Getting hired for any position depends on having the right education and experience. For site reliability engineers, more than many other positions, having the right experience is more important than the right degree.

The reason for this is that site reliability engineers need to keep critical applications running. This requires a level of understanding that only comes from real-world experience; book smarts just aren’t enough to provide the insights that let SREs resolve problems quickly.

Build Technical Experience

The SRE position also requires systems understanding that runs both deep and broad. SREs need to understand networking, systems administration, databases, applications development, and all the interactions between them. SREs can be involved in architecting the environment where the applications will run and need to know how to bring all the components together effectively.

Experience working with programming languages, including both high-level languages like Java and scripting languages like Python, is necessary to develop the tools SREs use. Writing a few "hello world" level programs doesn't offer deep experience to build and debug complex applications.

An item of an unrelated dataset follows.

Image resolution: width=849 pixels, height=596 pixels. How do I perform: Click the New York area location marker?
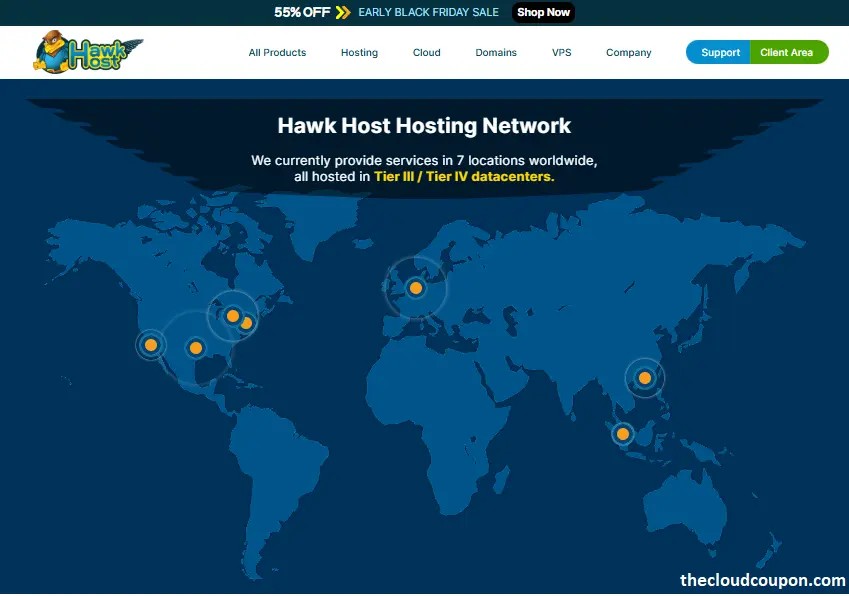pos(246,322)
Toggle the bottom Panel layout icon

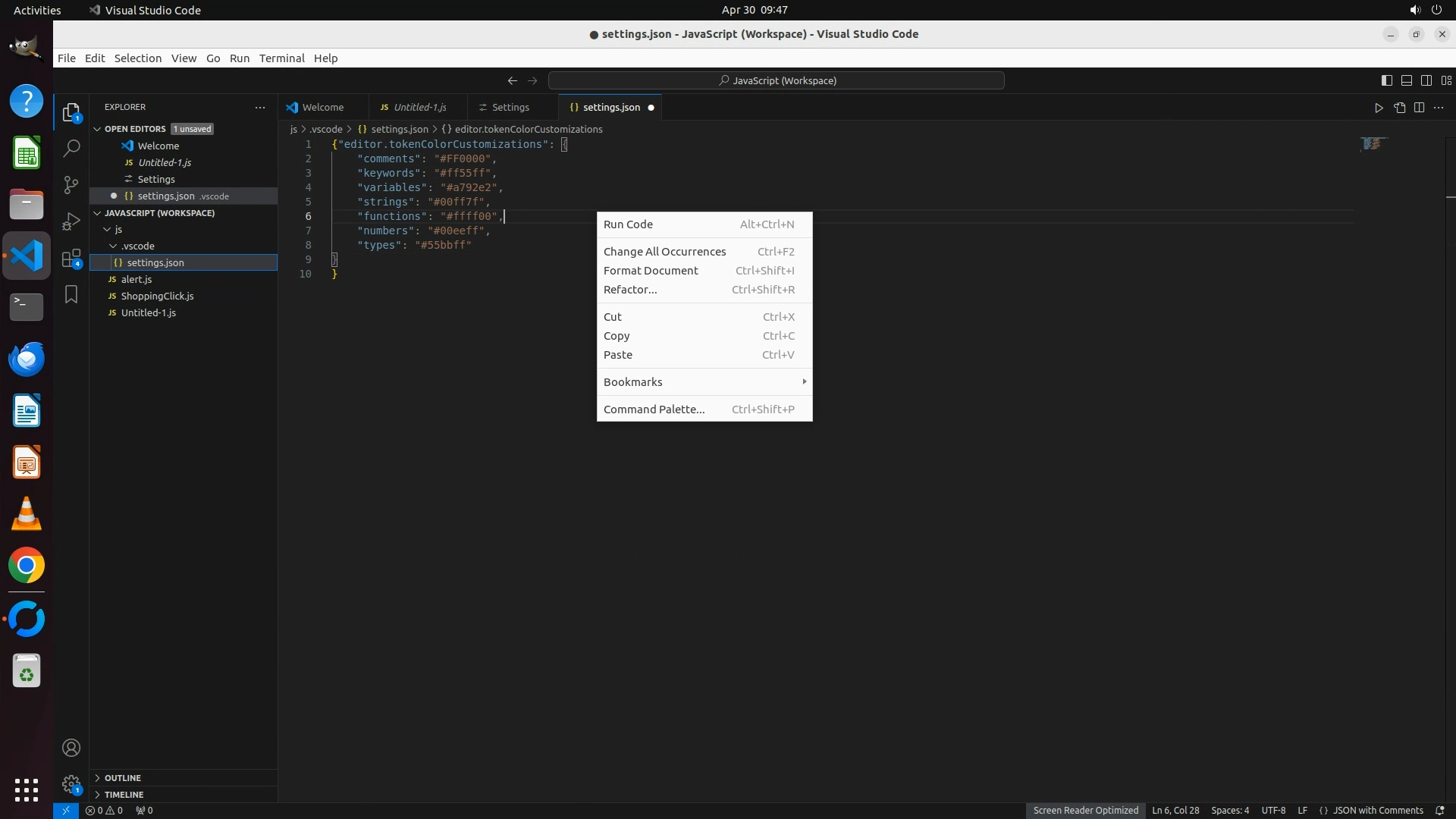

Develop Trouble-Shooting Skills

The more problems you solve, the better you get at solving problems. A large part of the SRE role is solving problems; often, they're solved by recognizing similarities to a previous issue. The more experience you have solving problems, the bigger the dataset you can apply pattern recognition to. You don't have to start solving every problem from first principles; you can jump right to the most likely sources of trouble. Shortcutting the problem-solving process means shortening the length of time the problem exists.

Develop Serenity

Another reason companies look for experience in their SREs is that the position requires interacting with other internal organizations to investigate and resolve problems as quickly as possible. Things get stressful fast; when a core application is down, business doesn't get done and companies lose money, as well as potentially taking a hit to their image. Developing the ability to stay calm and focused, and work through analyses when managers are losing their cool around you, is key to getting the job done. This kind of battle hardening only comes from living through complicated real-world problems and makes you more effective at your SRE job.